Task statement:
Range to output from the entries below: the line containing "This screenshot has width=1080, height=980." through the line containing "Task: Delete the". Set it down exactly, ends included, nothing else.

Material for this task:
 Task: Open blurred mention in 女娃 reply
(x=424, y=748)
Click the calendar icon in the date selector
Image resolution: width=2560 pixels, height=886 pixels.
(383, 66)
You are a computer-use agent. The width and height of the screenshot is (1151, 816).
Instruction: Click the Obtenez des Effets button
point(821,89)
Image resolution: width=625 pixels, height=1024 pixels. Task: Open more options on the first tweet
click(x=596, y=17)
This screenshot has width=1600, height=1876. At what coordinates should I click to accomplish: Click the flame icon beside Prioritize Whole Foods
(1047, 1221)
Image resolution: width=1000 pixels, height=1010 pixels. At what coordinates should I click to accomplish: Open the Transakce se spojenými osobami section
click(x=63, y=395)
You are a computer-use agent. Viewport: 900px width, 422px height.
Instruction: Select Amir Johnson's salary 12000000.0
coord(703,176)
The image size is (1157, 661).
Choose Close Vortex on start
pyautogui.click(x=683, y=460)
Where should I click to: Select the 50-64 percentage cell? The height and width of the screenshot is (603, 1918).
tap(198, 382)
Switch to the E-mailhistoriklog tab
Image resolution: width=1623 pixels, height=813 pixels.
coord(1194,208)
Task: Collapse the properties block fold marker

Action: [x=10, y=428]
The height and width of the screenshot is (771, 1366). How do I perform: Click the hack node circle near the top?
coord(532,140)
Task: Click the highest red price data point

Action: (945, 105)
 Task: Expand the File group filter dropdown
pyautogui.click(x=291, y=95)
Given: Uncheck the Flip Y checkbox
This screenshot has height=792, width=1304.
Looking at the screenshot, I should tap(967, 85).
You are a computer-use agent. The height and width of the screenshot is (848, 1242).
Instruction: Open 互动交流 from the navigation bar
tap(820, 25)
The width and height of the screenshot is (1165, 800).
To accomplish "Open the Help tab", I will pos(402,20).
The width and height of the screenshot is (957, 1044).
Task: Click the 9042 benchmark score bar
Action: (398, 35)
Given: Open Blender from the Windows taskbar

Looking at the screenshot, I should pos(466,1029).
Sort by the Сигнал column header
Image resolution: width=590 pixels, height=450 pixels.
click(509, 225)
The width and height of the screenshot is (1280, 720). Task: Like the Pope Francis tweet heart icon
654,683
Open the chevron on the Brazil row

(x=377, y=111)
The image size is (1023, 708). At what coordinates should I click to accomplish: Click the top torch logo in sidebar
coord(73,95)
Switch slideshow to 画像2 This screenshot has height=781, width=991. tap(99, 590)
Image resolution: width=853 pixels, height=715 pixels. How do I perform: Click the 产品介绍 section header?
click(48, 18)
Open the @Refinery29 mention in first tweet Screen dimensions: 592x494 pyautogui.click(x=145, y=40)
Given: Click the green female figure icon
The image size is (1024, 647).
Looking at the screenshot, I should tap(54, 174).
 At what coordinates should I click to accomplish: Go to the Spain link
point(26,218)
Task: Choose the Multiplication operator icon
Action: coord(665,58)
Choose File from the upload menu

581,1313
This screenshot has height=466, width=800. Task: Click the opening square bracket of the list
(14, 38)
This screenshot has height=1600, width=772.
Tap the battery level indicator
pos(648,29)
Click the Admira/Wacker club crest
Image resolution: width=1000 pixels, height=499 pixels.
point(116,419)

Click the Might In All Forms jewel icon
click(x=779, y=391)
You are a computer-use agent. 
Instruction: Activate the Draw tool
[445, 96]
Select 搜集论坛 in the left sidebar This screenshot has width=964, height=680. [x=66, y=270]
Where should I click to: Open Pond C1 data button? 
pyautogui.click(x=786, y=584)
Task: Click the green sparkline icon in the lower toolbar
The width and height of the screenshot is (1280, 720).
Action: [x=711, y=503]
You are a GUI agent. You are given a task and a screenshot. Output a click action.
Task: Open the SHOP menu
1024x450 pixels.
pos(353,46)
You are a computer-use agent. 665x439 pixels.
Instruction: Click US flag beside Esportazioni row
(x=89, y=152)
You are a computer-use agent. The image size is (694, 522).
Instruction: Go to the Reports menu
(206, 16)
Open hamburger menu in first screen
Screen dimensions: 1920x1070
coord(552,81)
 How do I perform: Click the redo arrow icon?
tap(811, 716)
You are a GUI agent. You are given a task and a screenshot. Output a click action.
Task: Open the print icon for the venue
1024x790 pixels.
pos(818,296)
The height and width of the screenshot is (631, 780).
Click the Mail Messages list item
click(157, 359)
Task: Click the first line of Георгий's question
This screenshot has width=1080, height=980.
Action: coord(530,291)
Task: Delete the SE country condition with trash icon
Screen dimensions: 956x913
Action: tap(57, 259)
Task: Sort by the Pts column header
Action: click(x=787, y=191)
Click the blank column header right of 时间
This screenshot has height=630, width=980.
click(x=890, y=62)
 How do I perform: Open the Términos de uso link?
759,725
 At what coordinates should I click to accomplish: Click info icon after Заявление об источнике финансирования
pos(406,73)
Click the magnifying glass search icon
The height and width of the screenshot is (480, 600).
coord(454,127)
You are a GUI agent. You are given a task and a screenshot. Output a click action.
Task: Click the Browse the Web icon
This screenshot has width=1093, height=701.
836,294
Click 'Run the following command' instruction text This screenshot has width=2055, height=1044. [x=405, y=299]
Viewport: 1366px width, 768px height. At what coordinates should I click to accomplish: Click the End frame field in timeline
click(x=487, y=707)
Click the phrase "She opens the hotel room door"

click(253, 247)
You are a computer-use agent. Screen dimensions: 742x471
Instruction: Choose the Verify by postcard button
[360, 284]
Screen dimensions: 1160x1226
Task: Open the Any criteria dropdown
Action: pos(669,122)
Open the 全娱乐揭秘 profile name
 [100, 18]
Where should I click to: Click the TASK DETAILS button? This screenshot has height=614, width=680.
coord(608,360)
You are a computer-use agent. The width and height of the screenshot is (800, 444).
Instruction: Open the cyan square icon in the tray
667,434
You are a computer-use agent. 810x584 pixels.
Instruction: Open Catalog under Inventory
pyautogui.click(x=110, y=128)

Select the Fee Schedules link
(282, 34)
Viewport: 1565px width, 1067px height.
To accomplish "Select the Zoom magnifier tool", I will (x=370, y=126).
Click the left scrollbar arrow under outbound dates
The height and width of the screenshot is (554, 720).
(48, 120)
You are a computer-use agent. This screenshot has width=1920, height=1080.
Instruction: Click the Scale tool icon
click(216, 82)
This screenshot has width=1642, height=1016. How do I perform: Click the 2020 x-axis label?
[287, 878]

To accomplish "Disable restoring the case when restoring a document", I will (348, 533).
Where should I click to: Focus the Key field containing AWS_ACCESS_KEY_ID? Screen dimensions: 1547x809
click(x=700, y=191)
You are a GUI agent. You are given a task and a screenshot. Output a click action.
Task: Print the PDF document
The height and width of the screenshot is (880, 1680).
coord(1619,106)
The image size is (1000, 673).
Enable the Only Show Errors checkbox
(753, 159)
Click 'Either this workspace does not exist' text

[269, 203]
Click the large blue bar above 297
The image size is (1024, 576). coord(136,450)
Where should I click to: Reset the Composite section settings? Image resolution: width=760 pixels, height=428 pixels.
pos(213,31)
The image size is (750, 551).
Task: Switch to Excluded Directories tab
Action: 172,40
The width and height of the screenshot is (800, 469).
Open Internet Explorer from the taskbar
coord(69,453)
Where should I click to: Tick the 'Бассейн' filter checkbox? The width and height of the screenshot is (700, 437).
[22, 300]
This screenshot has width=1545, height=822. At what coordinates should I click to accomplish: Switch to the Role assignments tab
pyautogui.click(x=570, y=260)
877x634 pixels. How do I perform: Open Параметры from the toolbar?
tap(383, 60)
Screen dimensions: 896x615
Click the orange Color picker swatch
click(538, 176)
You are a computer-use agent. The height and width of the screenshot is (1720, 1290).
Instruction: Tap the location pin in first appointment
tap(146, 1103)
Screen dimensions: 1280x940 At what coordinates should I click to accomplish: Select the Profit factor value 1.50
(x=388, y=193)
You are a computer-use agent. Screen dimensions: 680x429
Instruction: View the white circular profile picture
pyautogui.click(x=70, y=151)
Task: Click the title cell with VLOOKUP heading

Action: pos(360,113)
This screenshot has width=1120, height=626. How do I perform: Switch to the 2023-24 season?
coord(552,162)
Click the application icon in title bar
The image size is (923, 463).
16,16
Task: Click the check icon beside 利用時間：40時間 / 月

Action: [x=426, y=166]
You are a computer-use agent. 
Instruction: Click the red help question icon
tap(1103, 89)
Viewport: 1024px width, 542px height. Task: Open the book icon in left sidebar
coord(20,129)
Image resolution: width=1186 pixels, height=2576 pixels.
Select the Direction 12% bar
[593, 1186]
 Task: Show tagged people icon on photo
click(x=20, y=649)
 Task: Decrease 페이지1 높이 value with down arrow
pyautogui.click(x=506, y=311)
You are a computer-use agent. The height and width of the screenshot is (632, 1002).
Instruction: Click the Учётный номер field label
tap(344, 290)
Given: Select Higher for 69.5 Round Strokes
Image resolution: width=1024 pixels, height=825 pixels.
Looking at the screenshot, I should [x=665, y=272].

Response to this exercise:
This screenshot has width=1080, height=980.
Action: coord(530,291)
Task: Delete the SE country condition with trash icon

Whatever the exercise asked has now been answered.